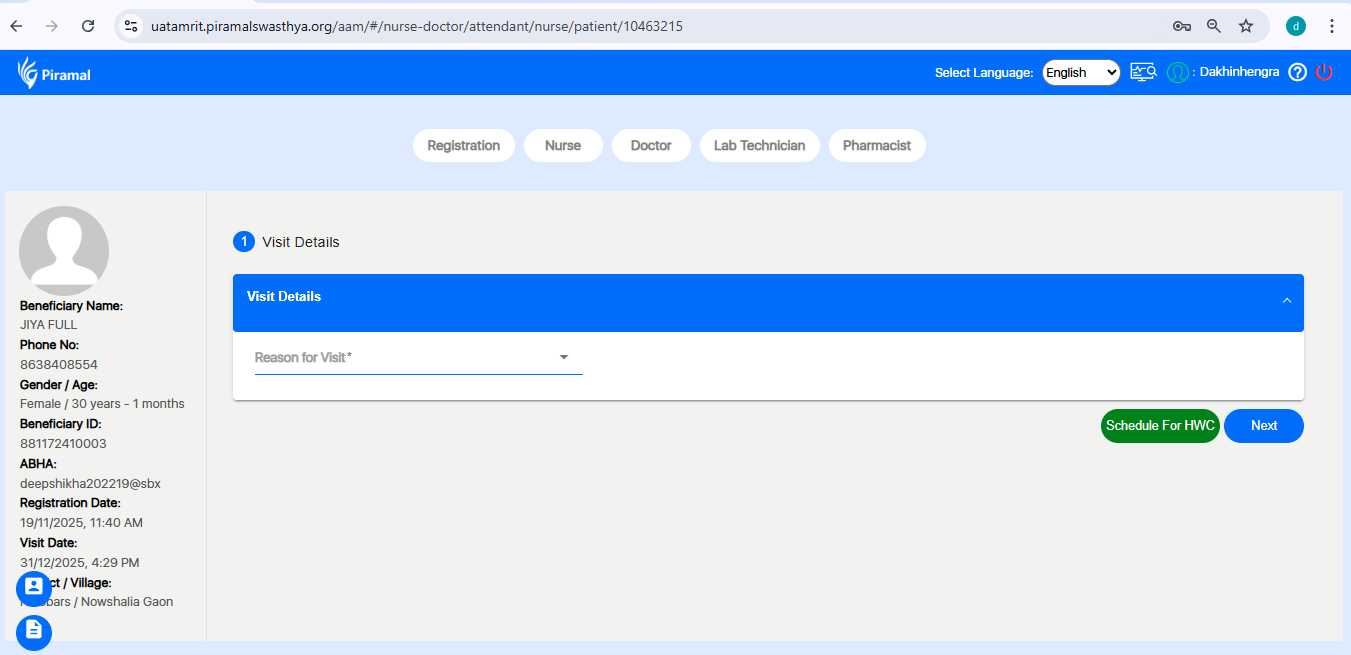Click the red power logout icon

1324,72
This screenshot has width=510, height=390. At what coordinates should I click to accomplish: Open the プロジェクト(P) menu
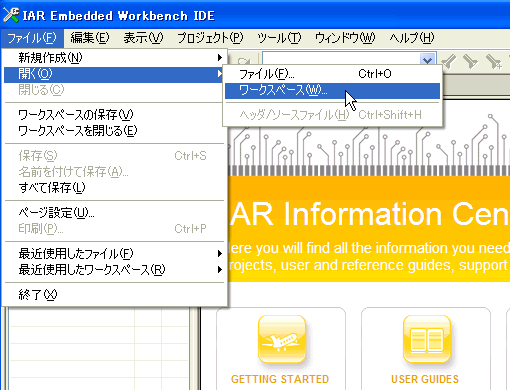[x=210, y=38]
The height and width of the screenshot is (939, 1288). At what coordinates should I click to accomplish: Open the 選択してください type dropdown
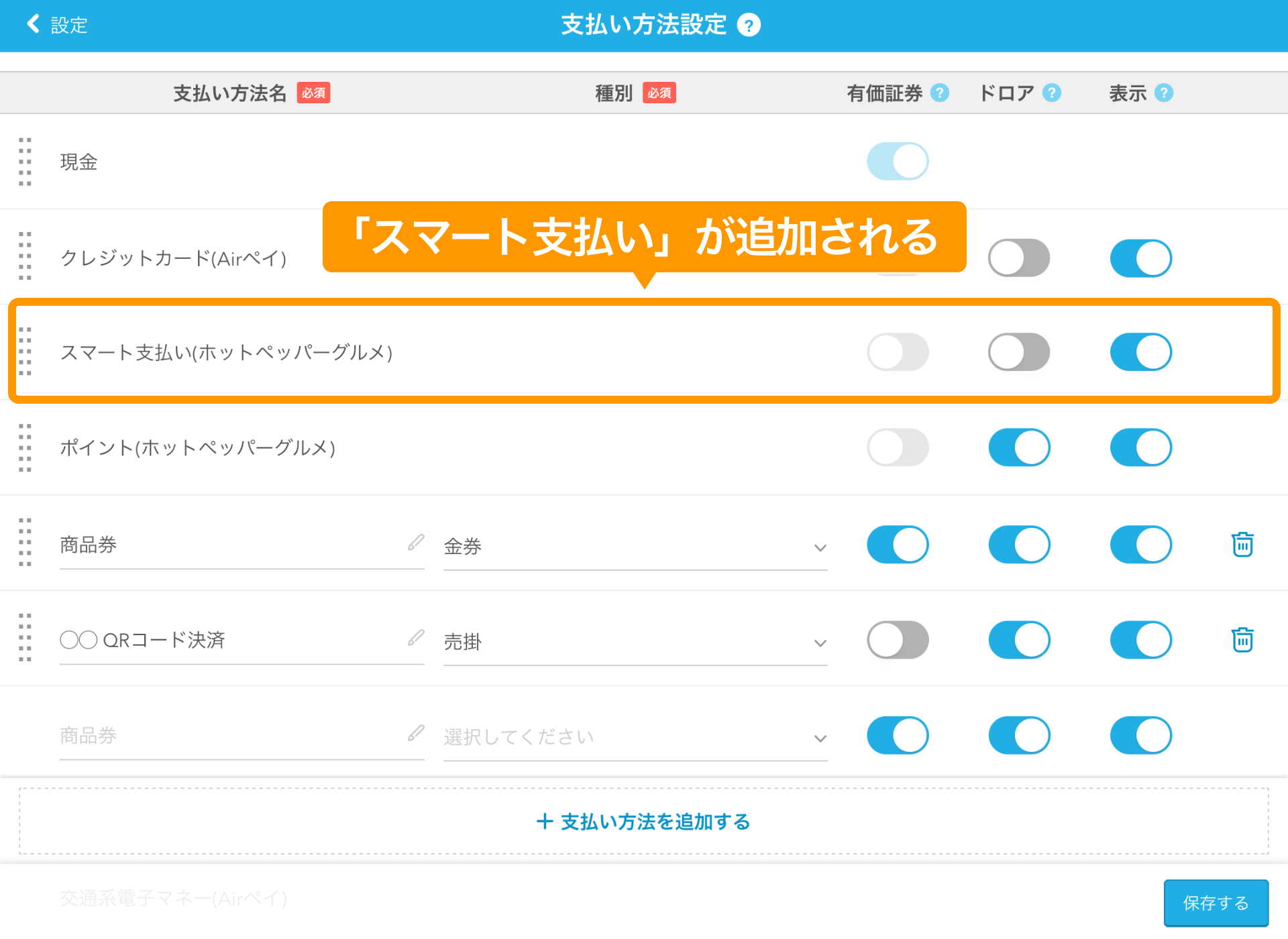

★ ★ ★ ★ ★ ★ ★

**Required work**
Reproduce the listing above verbatim, from its first line to its last, and omit the pictures.

**Correct result**
Click the red power logout icon

1324,72
This screenshot has width=510, height=390. At what coordinates should I click to accomplish: Open the プロジェクト(P) menu
[x=210, y=38]
The height and width of the screenshot is (939, 1288). At what coordinates should I click to accomplish: Open the 選択してください type dropdown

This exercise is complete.